Until the crop is about at R6 (beans in the pod are touching and moisture is around 50 percent), yield losses from insects and diseases can occur. Late in the season, loss of seed quality becomes more of a factor than loss of yield.
Spraying for insects has been minimal. In fact, in the six soybean verification fields we check weekly, we recommended the first insect application for three-cornered alfalfa hoppers in Richland Parish the week of July 18-22. The other five fields have not yet received an insecticide application. The Concordia and East Carroll fields may get by with no insect spray this year.
Orthene or acephate was applied early for stink bugs, and control has been outstanding. We are seeing some slight population increases of stink bugs and other insects. Some limited insecticide applications are being made.
Regarding fungicides, I commend several groups and individuals when it comes to how they have handled the daily barrage of rust rumors and “quasi confirmations.” I am pleased with Louisiana producers, county agents, consultants and other industry personnel who have helped keep the calm in turbulent waters. We are finding soybean rust, confirming it and releasing that information very efficiently.

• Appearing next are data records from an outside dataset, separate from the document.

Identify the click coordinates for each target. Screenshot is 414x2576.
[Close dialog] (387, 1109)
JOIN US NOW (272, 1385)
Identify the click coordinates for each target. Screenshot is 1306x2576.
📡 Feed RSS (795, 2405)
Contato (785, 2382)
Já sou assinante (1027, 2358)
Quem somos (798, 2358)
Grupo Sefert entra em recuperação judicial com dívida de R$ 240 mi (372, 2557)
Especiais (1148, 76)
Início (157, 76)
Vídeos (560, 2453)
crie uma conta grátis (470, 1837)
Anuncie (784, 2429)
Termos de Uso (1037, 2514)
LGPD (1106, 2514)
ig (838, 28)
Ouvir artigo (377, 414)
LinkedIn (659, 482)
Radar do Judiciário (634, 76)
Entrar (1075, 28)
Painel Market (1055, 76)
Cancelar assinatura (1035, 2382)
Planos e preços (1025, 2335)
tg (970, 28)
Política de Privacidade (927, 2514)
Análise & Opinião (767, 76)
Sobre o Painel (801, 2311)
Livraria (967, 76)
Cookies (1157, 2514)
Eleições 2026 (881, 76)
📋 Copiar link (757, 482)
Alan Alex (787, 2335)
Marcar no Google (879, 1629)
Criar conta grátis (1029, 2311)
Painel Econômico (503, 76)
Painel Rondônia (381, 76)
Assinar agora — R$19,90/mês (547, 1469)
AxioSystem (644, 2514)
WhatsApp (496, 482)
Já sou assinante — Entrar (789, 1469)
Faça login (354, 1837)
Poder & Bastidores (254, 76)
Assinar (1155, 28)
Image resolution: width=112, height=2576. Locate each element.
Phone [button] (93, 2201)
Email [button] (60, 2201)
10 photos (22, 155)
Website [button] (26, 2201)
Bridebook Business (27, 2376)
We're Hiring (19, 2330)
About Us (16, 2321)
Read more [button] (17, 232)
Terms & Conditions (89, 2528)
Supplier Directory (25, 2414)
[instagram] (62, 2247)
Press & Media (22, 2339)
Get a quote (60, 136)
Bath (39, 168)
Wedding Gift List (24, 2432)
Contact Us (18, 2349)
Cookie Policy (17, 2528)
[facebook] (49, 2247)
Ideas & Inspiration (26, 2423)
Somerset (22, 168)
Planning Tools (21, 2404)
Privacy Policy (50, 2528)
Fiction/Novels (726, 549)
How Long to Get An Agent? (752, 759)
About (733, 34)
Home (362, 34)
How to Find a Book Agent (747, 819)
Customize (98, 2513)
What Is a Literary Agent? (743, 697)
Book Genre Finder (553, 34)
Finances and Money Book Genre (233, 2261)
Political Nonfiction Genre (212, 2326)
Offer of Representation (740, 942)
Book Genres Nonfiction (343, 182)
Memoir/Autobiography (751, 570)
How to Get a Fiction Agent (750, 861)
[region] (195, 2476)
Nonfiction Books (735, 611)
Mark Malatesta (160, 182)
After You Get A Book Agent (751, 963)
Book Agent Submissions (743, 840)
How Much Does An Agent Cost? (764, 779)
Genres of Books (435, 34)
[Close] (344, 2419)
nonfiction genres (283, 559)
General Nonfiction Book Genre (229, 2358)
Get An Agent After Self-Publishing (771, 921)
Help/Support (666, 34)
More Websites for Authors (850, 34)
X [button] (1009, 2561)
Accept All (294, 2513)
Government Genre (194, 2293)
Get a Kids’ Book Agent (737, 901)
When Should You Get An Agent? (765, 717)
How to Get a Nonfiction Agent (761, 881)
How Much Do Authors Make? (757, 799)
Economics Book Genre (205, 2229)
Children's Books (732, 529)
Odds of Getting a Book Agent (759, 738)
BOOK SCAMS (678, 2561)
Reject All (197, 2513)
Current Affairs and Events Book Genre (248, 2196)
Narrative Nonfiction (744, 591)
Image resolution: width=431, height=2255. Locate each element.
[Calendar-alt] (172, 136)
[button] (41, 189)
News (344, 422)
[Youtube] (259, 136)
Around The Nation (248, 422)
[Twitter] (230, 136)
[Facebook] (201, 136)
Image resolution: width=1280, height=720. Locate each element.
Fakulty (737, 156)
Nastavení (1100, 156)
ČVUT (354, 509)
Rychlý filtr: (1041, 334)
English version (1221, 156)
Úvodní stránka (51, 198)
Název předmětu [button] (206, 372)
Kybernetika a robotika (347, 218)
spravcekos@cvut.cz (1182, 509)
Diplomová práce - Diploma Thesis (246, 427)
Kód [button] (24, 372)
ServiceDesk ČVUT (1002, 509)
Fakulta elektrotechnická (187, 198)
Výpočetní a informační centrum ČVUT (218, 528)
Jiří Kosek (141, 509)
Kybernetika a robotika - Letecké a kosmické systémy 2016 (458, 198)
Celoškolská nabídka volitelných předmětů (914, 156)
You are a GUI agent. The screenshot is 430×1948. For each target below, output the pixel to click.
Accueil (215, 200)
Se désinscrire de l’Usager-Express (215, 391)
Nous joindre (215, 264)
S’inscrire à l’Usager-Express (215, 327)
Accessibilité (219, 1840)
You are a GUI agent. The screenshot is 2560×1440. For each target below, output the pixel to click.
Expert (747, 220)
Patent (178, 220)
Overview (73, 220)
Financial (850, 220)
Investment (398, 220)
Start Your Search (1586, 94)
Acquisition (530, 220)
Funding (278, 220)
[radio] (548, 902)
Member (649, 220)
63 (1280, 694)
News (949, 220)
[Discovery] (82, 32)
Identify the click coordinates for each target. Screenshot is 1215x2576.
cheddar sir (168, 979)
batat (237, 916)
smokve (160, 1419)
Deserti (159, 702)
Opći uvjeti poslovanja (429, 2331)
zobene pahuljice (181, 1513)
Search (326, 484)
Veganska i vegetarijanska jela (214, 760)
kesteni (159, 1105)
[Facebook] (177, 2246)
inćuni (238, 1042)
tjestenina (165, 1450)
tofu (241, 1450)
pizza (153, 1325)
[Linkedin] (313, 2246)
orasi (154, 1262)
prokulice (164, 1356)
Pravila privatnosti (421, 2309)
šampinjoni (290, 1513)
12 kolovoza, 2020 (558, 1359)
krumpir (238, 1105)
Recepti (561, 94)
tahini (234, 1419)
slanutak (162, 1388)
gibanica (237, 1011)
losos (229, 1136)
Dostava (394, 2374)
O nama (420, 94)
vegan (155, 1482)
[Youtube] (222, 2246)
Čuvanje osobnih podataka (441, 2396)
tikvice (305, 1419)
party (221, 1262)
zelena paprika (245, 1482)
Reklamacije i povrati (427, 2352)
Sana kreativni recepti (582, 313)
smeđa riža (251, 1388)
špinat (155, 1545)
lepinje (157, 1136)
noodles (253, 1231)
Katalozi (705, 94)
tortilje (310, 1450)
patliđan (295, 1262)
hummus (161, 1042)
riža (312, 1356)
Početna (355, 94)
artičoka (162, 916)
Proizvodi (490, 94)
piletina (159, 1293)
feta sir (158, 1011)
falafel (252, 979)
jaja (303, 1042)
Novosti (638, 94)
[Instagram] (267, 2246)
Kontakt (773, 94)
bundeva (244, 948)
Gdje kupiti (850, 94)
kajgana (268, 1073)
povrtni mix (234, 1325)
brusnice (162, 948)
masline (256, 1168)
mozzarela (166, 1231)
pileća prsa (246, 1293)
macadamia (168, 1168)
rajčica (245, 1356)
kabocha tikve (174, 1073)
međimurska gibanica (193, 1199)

Most of the Louisiana crop (estimated 60 to 65 percent) was out of danger Friday, July 22. The remaining later-planted crop will need about four to five weeks before it is out of danger. We must scout vigilantly this is the portion of the crop. The LSU AgCenter is not recommending spraying for rust nor spraying any fungicide at R1.
Some confusion remains as to which fungicides work best for which diseases. I am not going to get into the strengths and weaknesses of the compounds, but I recommend improved communication. I have heard of producers applying only triazoles (rust compounds) only over several thousand acres, thinking that these compounds would control cercospera, aerial blight and other pod and stem diseases. This is not true. They will do fine on rust if you have it.
If you have questions about fungicide use and crop cultural practices in general, please call a county agent or a consultant. I struggle with producers making mistakes by spending money worthlessly on something that someone has sold them or just making the wrong decision because of lack of information. If you have questions, call someone. If they do not know the answer, perhaps they will call someone who does. I do it all the time.